Labor & Economy
The Big Money: Revealing the Chasm Between CEO and Worker Pay
Co-published by Fast Company
Thanks to Dodd-Frank, companies are now required to publicly disclose their CEOs’ pay in comparison to their median employees’ salaries.
Co-published by Fast Company
If you’re among the roughly half of all Americans who don’t own stock, you may not care that April is the peak of proxy filing for stockholders. But if you have a 401(k) or investments in a pension or mutual fund, you do own stock and therefore have some say in the operations of the biggest corporations in the world.
This year you may want to pay a little extra attention. Eye-popping new information about outsize CEO pay is coming out in proxy statements filed with the Securities and Exchange Commission. Last year’s SEC rule mandated by Dodd-Frank Wall Street reform legislation for the first time requires companies to disclose CEO’s pay in comparison to the median employee salary range.
Now you can go online and see that Indra Nooyri, CEO of PepsiCo, purveyor of Cheetos, Doritos and an array of beverages, was compensated at a rate of 650-to-1—her payout of $31,082,648 compares to the median salary of $47,801. PepsiCo emphasizes that more than half of its employees are overseas in “developing and emerging markets such as Mexico, Russia, Brazil, China and India,” where market trends and the cost of labor can influence employee compensation rates.
Fresh Del Monte Produce CEO Mohammad Abu-Ghazaleh was paid $8.5 million last year, contrasted with the median worker salary of $5,833 annually, a ratio of 1,465 to 1. Factored into the equation are the 80 percent of employees who work in economies where the pay scales are at the low end–Costa Rica, Kenya, Guatemala and the Philippines.
The multi-million-dollar executive compensation figures (which include bonuses, cash and pension boosts) are on display in the fourth annual report on CEO pay released in March by the non-profit As You Sow. The foundation promotes corporate social and environmental responsibility through shareholder advocacy.
High CEO pay “over-emphasizes the impact of a single individual at a company, rather than rewarding the work of the many company employees,” the report says. “It raises economic inequality to such a level that it becomes increasingly incompatible with a well-functioning economic system.” Pay scales don’t correlate to CEO performance and higher returns for investors, the report notes.
Pay tables are sortable by company name and total compensation, but there’s no pay ratio data yet. Information is just trickling out as proxy season gets underway, one of the authors, Rosanna Landis Weaver, CEO Pay program manager at As We Sow, told Capital & Main.

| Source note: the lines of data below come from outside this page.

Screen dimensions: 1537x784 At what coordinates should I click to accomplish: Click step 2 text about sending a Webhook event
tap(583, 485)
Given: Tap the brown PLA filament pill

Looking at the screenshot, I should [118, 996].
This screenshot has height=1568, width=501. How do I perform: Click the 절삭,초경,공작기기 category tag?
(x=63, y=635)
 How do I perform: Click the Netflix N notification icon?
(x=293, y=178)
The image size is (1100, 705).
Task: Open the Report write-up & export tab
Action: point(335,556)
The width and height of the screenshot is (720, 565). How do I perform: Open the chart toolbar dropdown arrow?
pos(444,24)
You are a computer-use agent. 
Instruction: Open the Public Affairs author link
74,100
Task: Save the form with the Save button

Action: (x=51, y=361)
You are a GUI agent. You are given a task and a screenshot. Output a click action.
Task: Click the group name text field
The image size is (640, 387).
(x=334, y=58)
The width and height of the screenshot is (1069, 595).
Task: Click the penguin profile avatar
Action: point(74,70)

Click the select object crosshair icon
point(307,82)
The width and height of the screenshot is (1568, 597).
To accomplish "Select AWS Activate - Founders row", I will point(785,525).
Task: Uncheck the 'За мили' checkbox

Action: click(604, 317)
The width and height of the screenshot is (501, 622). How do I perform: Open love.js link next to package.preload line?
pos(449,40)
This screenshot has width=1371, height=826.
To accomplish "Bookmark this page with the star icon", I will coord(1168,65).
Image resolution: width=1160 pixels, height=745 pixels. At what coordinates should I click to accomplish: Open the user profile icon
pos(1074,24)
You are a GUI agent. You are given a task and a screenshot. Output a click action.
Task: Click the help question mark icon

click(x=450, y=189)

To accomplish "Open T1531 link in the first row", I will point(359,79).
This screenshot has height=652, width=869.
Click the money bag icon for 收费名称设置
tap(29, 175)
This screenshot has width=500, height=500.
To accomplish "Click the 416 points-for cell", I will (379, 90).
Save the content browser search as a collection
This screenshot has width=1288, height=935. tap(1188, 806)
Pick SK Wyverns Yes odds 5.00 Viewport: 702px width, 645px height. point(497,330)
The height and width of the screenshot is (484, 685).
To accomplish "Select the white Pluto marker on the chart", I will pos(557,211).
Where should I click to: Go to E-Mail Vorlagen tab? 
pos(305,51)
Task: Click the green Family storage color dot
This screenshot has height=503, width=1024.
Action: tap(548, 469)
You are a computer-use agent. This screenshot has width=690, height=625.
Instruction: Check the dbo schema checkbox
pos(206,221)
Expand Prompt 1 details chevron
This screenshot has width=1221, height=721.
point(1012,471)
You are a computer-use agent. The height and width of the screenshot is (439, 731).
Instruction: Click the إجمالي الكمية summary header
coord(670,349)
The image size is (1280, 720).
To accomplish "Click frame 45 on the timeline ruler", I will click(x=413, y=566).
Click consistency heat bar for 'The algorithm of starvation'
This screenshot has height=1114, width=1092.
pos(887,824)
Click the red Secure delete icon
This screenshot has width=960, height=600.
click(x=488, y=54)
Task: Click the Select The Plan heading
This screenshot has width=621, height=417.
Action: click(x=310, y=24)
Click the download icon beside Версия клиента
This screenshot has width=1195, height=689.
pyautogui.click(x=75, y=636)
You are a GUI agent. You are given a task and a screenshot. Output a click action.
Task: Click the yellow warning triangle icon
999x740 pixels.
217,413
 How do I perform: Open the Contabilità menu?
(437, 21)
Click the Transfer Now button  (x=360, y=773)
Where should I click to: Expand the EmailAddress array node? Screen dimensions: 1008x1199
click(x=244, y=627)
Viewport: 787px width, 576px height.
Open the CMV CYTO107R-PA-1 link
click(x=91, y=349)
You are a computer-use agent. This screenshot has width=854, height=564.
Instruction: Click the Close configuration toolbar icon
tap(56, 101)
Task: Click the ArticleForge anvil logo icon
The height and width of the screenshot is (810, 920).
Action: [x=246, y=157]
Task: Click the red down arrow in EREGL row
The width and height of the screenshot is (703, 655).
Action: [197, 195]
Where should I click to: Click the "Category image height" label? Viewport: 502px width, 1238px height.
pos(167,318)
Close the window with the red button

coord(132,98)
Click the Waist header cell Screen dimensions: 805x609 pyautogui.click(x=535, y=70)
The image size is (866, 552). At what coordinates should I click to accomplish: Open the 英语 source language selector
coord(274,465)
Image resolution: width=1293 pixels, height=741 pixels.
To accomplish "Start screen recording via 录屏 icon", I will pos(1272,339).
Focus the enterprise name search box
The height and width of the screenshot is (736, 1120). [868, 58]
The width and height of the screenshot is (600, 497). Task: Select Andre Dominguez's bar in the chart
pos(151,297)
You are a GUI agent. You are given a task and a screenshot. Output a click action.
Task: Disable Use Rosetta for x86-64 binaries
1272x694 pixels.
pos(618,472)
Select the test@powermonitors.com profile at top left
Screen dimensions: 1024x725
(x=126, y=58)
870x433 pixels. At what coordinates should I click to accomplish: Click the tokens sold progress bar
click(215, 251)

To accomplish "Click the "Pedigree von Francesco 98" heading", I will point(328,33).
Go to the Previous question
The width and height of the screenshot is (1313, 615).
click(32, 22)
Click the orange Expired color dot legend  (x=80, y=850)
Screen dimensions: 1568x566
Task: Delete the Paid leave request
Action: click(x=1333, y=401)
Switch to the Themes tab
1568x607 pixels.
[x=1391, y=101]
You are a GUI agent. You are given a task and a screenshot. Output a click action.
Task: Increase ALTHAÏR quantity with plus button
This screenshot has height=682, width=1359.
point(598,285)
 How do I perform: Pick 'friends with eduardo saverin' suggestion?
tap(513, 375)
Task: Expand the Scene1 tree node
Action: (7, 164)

She has been busily gleaning it for the report next year from the 14A schedules that companies are required to file with the SEC to make available for the SEC website.
“This is fairly new,” she said. “Investors didn’t get to vote on pay until Dodd-Frank.”
The As You Sow Foundation suggests investors exert pressure in the direction of pay equity during proxy voting season and provides a how-to guide.
“One of the things you can do is move your money to a social investment fund,” Landis Weaver said. “You could talk to your adviser and say ‘I’m looking to move my money to a fund that votes against these pay packages more often.’”
There are other resources online. FundVotes.com explains proxy voting and tracks investment policies by issues such as gender pay equity.
It’s not a mass movement but as more information comes out, Landis Weaver said, “people are beginning to figure out how to use this and [are] making more and more noise about this stuff.”